How do I find the dot product of vectors \[v = 2i - 3j\] and \[w = i - j\]?

Answer 1

Hint: Here in this question, we have to find the dot product of vectors. Here I, j and k are the unit vectors. While multiplying the two vectors there is a rule for the unit vectors. By applying this rule and the arithmetic operation multiplication we can find the solution for this question.

Complete step-by-step solution:
 The vectors are defined as a vector is an object which is having both a magnitude and direction. Unit vectors are vectors whose magnitude is exactly 1 unit. Specifically, the unit vectors [0,1] and [1,0] can form together any other vector. The unit vectors are I, j and k.
While multiplying the vectors have two different kinds. One is dot product and other is cross product.
The dot product for the unit vectors are
\[
  i.i = 1 \\
  j.j = 1 \\
  k.k = 1 \\
 \]
The cross product for the unit vectors are
\[
  i \times j = k \\
  j \times k = i \\
  k \times i = j \\
 \]
Now consider the above question \[v = 2i - 3j\] and \[w = i - j\]
The dot product of these vectors are
\[v.w = \left( {2i - 3j} \right).\;(i - j)\]
On multiplying we get
\[ \Rightarrow v.w = 2i\;(i - j) - 3j(i - j)\]
On simplifying we get
\[ \Rightarrow v.w = 2i\;.i - 2i.j - 3j.i + 3j.j\]
If the unit vectors are same then dot product will be 1. If the unit vectors are different then the dot product will be 0. So we have
\[ \Rightarrow v.w = 2(1) - 2(0) - 3(0) + 3(1)\]
On simplifying we get
\[ \Rightarrow v.w = 2 - 0 - 0 + 3\]
On further simplifying we get
\[ \Rightarrow v.w = 5\]
Hence we have simplified the given vectors.
Therefore the dot product of \[v = 2i - 3j\] and \[w = i - j\]is \[v.w = 5\]
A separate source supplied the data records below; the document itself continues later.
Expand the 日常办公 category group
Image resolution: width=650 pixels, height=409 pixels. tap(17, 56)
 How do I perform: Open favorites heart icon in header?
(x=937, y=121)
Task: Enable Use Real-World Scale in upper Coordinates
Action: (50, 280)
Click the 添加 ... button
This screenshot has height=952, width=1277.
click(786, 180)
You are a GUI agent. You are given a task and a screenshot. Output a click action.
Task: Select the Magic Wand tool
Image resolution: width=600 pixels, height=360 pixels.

Note: In the vectors there are different forms of vectors. The i, j and k are the unit vectors. These unit vectors represent the direction. When we find the dot product the unit vectors will vanish when we find the cross product the unit vectors will not vanish and it will remain. In the cross product the unit vector will be negative for some unit vectors.